Nearly half, 47%, had not. When asked why not, the ones who had not changed their passwords gave the following answers:
- 44% weren’t concerned about the security issue.
- 29% simply hadn’t gotten around to it yet.
- 12% said that the thought of changing all their passwords was too overwhelming.
Are we apathetic? Do we simply think that we aren’t affected by this bug? Or maybe we just are too busy? In any event, many of our online accounts remain at risk because half of us have not taken the simple step of changing our passwords.
A Brief Explanation of Heartbleed
Many online retailers and banks use secure websites (those that start with HTTPS) to secure data being sent to and from their websites. You can identify secure websites by the small lock symbol that appears next to them in the URL field.
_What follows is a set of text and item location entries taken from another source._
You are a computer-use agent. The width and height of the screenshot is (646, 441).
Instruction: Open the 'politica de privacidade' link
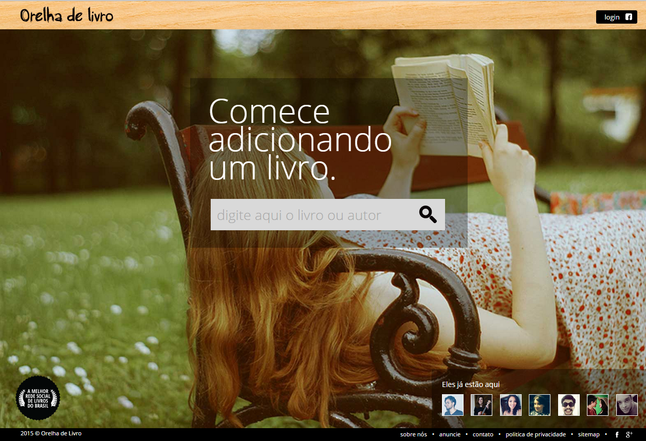click(x=536, y=435)
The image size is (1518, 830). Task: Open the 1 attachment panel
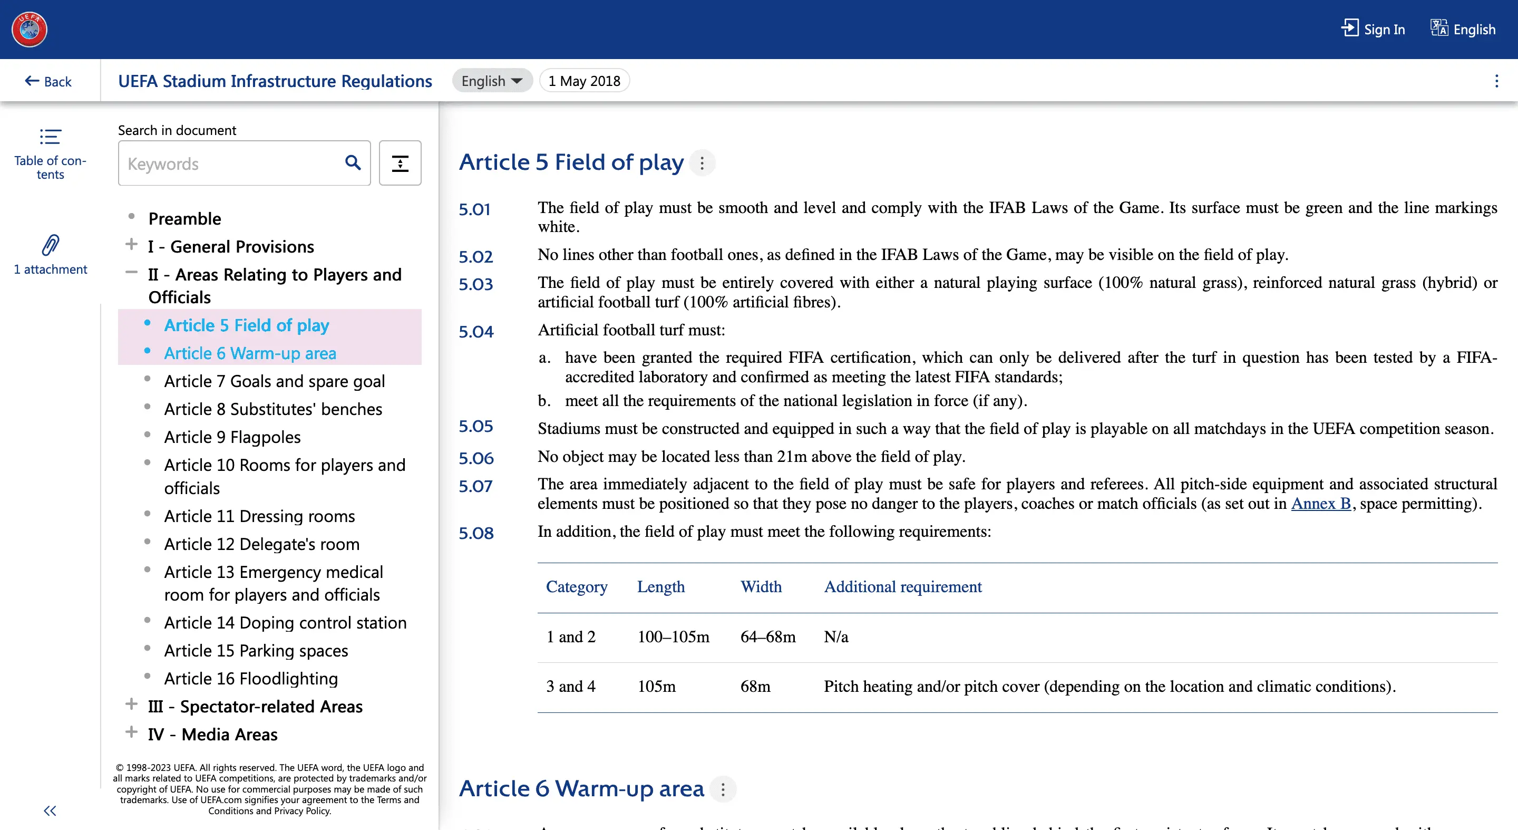click(50, 255)
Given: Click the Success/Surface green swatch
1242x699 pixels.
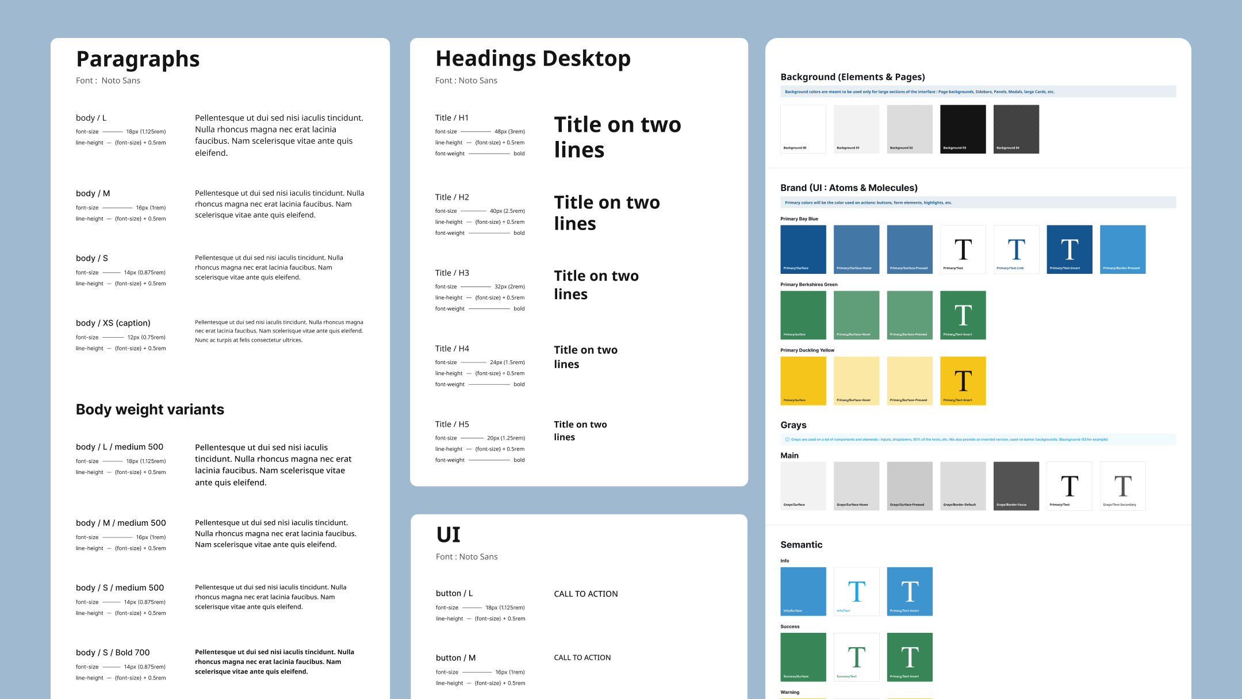Looking at the screenshot, I should point(803,657).
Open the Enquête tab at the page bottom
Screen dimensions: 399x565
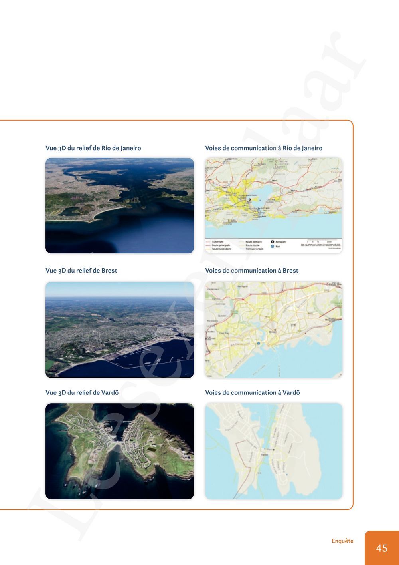click(x=342, y=541)
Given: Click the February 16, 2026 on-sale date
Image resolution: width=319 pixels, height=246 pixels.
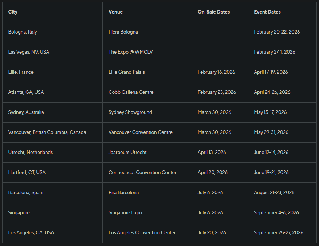Looking at the screenshot, I should tap(216, 72).
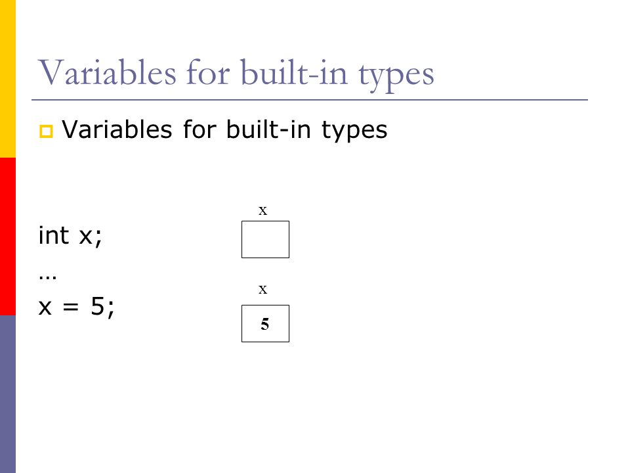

The Heartbleed bug allowed attackers to decrypt and steal supposedly secure data captured in an encrypted web session. In a nutshell, this bug made it possible for hackers to steal information that was supposedly encrypted, including our account passwords. And since the flaw was undetected for nearly two years, no one really knows how many passwords were swiped during that time.
Many security experts have called Heartbleed one of the biggest vulnerabilities ever found on the Internet and urgently called on everyone to change their passwords immediately.
As many as half a million websites were susceptible to the bug, including Facebook, Yahoo!, Google, YouTube, and Wikipedia.
Changing Passwords is Not Hard, and You Should Do It Now
Even though the security flaw has been fixed, we are still at risk if we haven’t changed our online passwords, especially those critical accounts, like email, online retailers, and banks.
The best thing you can do to make sure you aren’t a victim of this bug is to stop whatever you are doing and change your online passwords for all of your online accounts, at least the most important ones.
Below are some good safety tips when choosing passwords:
- Don’t use your name, your children’s names, your pet’s name, or anything that is easily guessable, such as your date of birth.
- Randomly substitute numbers for letters that look similar. For example, use ‘@” for the letter “a.”
- Randomly use capital letters (e.g., Mod3l@F0rd).
- Use a place you love, a specific car, or a favorite restaurant.
- Use a random password generator and organizer like LastPass (https://lastpass.com/) to create, organize, and store your online passwords.
Remember, once our online accounts are compromised, we can’t put the genie back into the bottle. And if you are part of that 47% who have heard about the Heartbleed bug but not gotten around to changing your online passwords, there is no time like the present.